[Collected data entries]
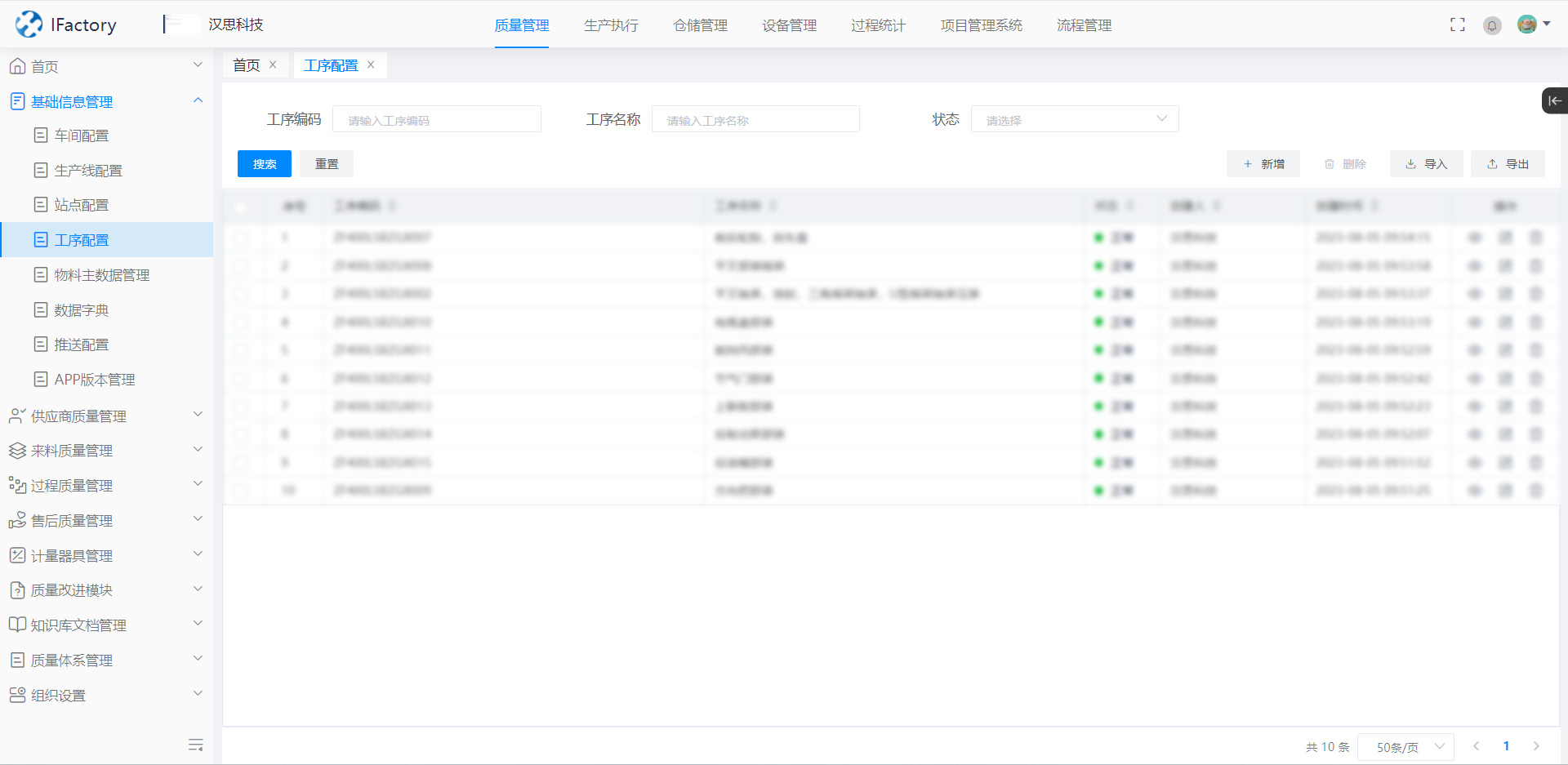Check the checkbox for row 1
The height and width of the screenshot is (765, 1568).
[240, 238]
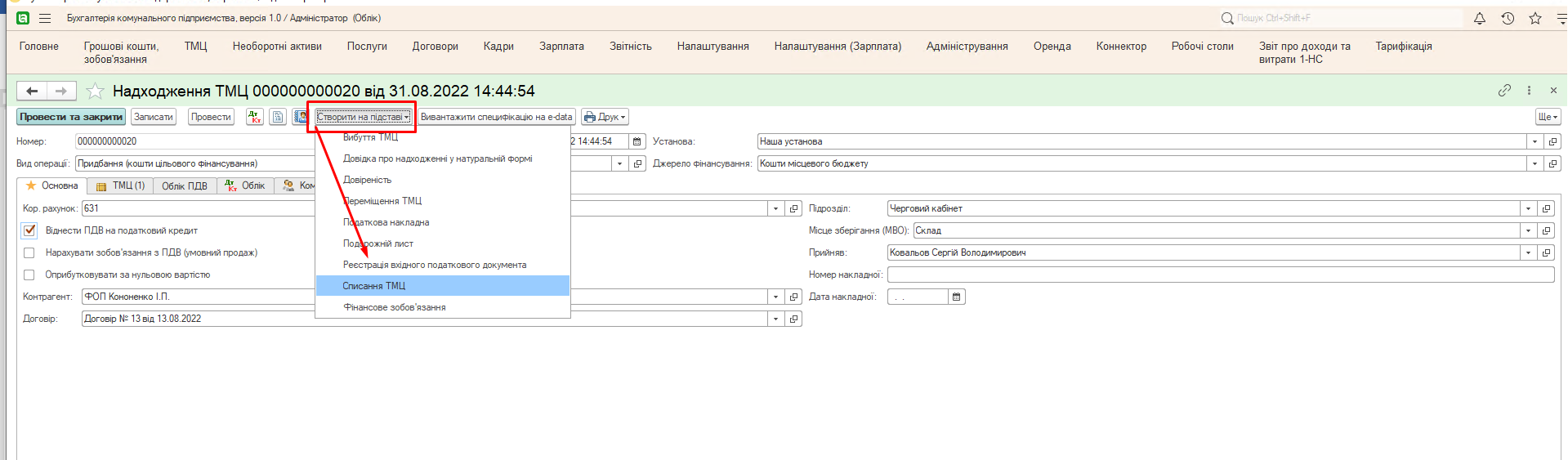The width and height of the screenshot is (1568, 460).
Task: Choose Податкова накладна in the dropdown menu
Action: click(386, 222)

* * *

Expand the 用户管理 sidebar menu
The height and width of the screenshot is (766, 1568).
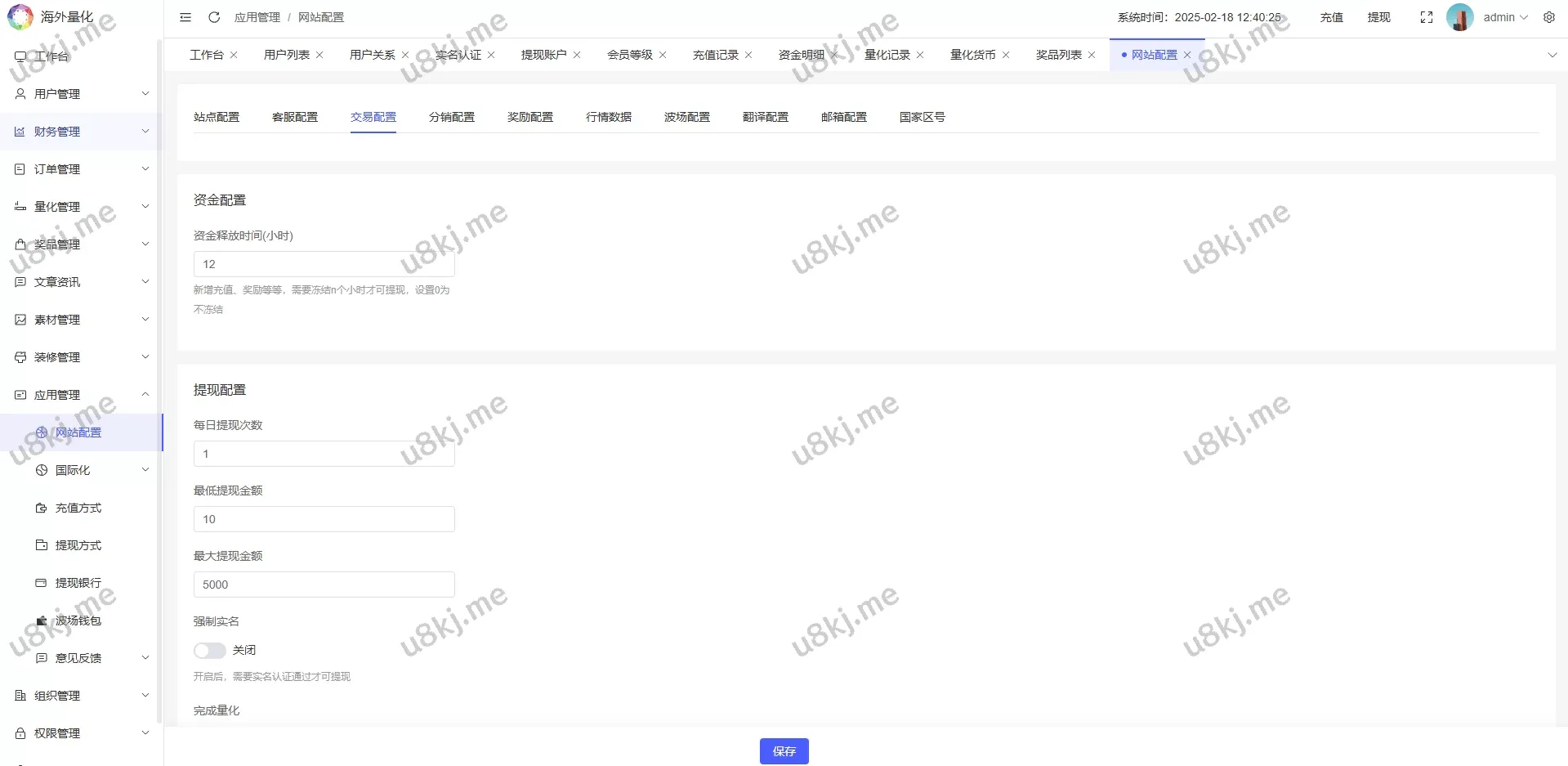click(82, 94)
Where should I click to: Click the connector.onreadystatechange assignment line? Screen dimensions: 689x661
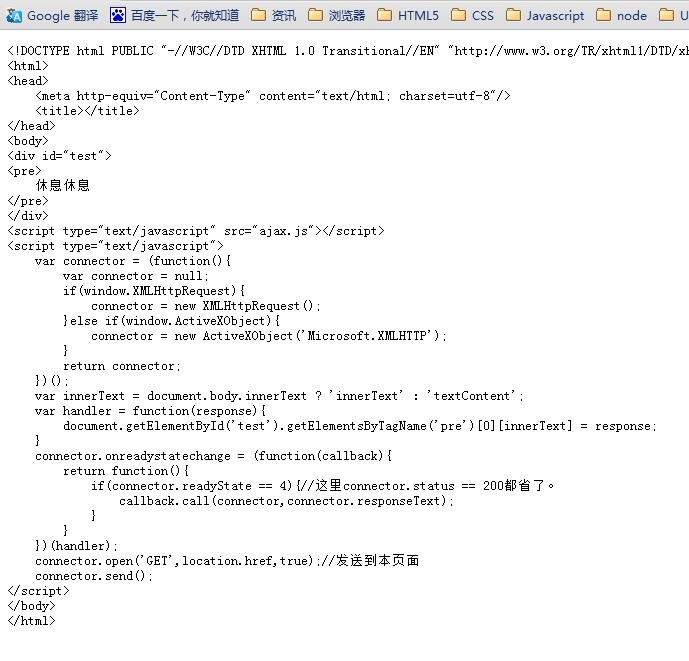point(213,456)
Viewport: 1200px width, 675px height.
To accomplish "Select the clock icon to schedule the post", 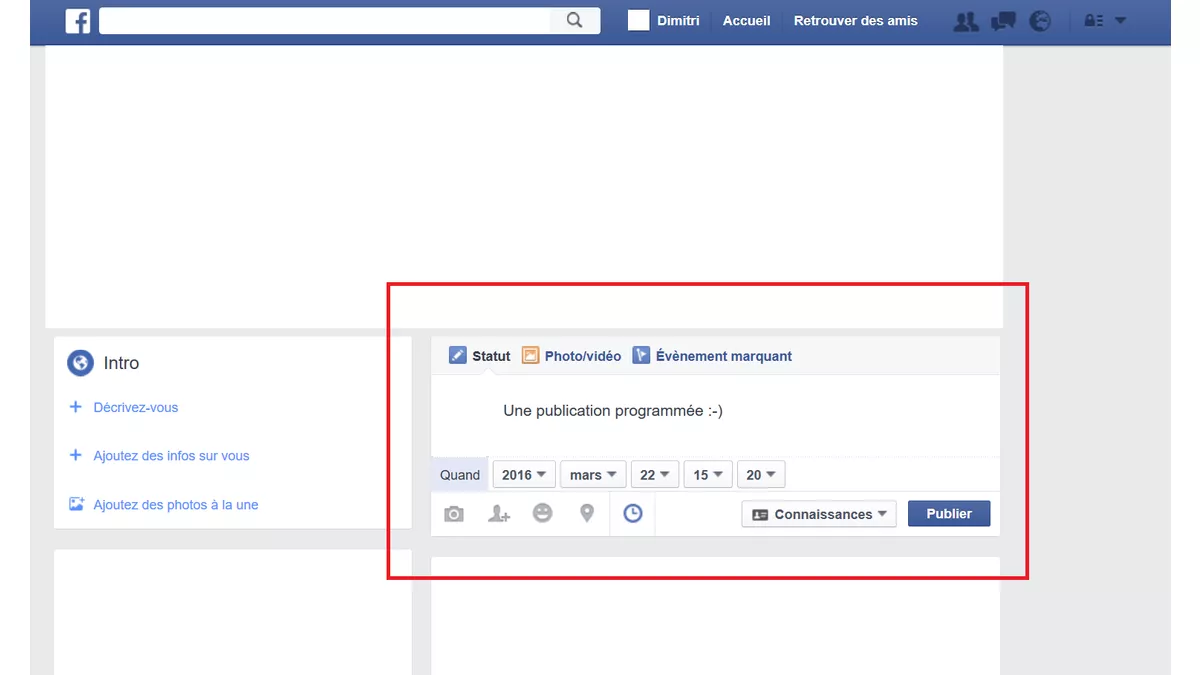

*ABOUT THIS EXERCISE:* Going by the data above, the answer is exactly the lines from the one holding "The height and width of the screenshot is (766, 1568)." to the one holding "the clock icon", both kept, with the pictures left out.

*TASK SOLUTION:*
The height and width of the screenshot is (766, 1568).
click(82, 94)
Where should I click to: Click the connector.onreadystatechange assignment line? Screen dimensions: 689x661
point(213,456)
Viewport: 1200px width, 675px height.
To accomplish "Select the clock icon to schedule the post", 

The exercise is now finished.